MARCO+ Tumor-Associated Macrophages Impede CD8+ T Cell Immunity to Facilitate Immunotherapy Resistance in Renal Cell Carcinoma.

Immune checkpoint blockade (ICB) therapy, especially in combination regimens, has significantly increased survival of renal cell carcinoma (RCC) patients. However, the ICB-resistant mechanisms remain largely unclear and require further investigation. Here, an immunosuppressive ecosystem in ICB-resistant tumors is identified, featured by preferential infiltration of MARCO+ tumor-associated macrophages (TAMs) and restrained cytotoxicity of CD8+ cytotoxic T lymphocytes (CTLs).

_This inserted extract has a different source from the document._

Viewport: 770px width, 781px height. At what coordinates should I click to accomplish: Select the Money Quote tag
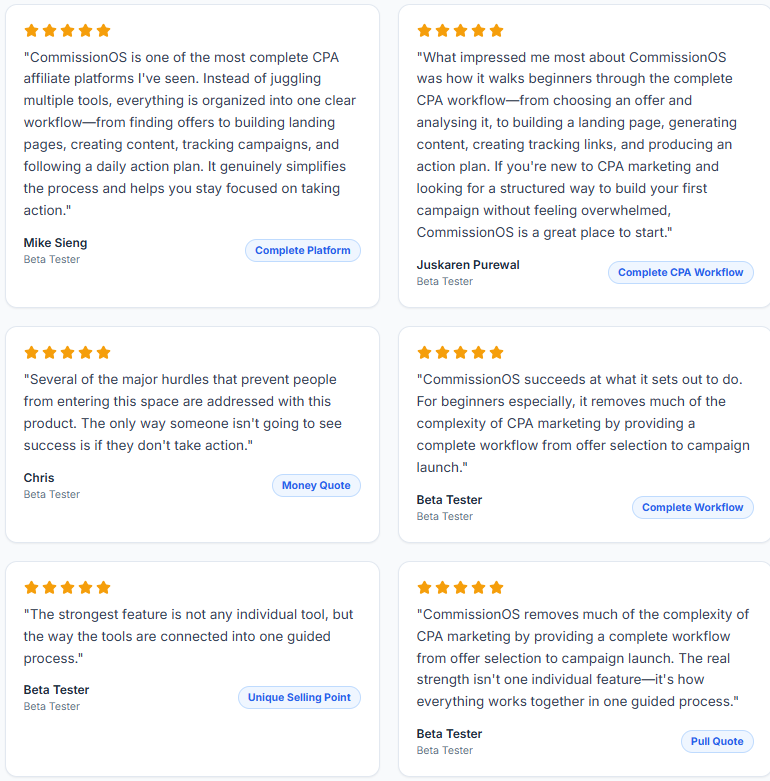pyautogui.click(x=316, y=486)
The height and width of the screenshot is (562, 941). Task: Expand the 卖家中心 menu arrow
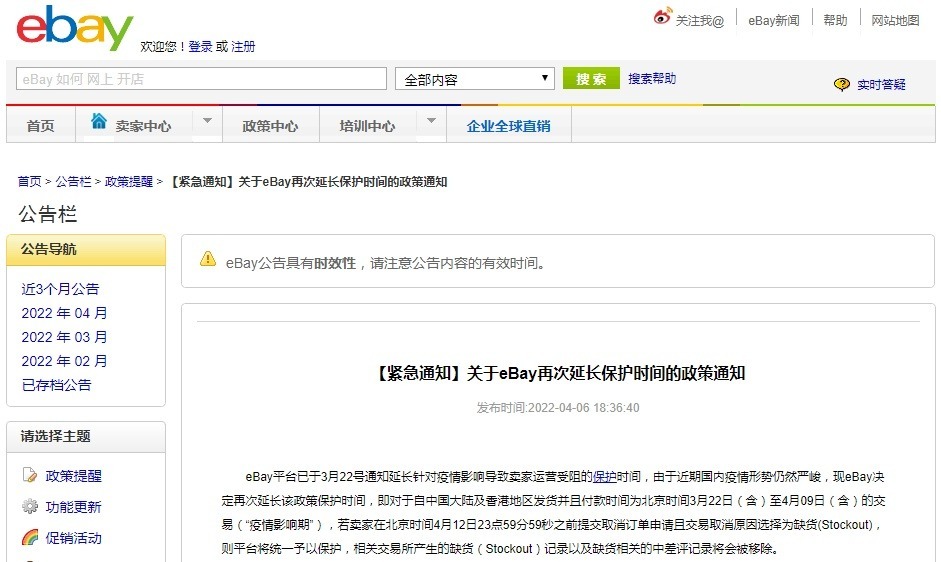pos(207,122)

The infiltrated MARCO+ TAMs can obstruct the development of CD8+ CTLs by impairing MHC-I-mediated neoantigen cross-presentation. Mechanistically, MARCO up-regulates the expression of SOCS1, which obstructs the kinase activity of JAK1, thereby downregulating MHC-I expression through the inhibition of the JAK1-STAT1-NLRC5 signaling cascade. Further, MARCO blockade significantly facilitates ICB therapy in in vivo models by recovering tumor recognition and priming anti-tumor CD8+ T cell responses. Taken together, these findings highlight MARCO as a highly desirable target in ICB-refractory individuals for immunorecognition reignition and immunotherapy modulation.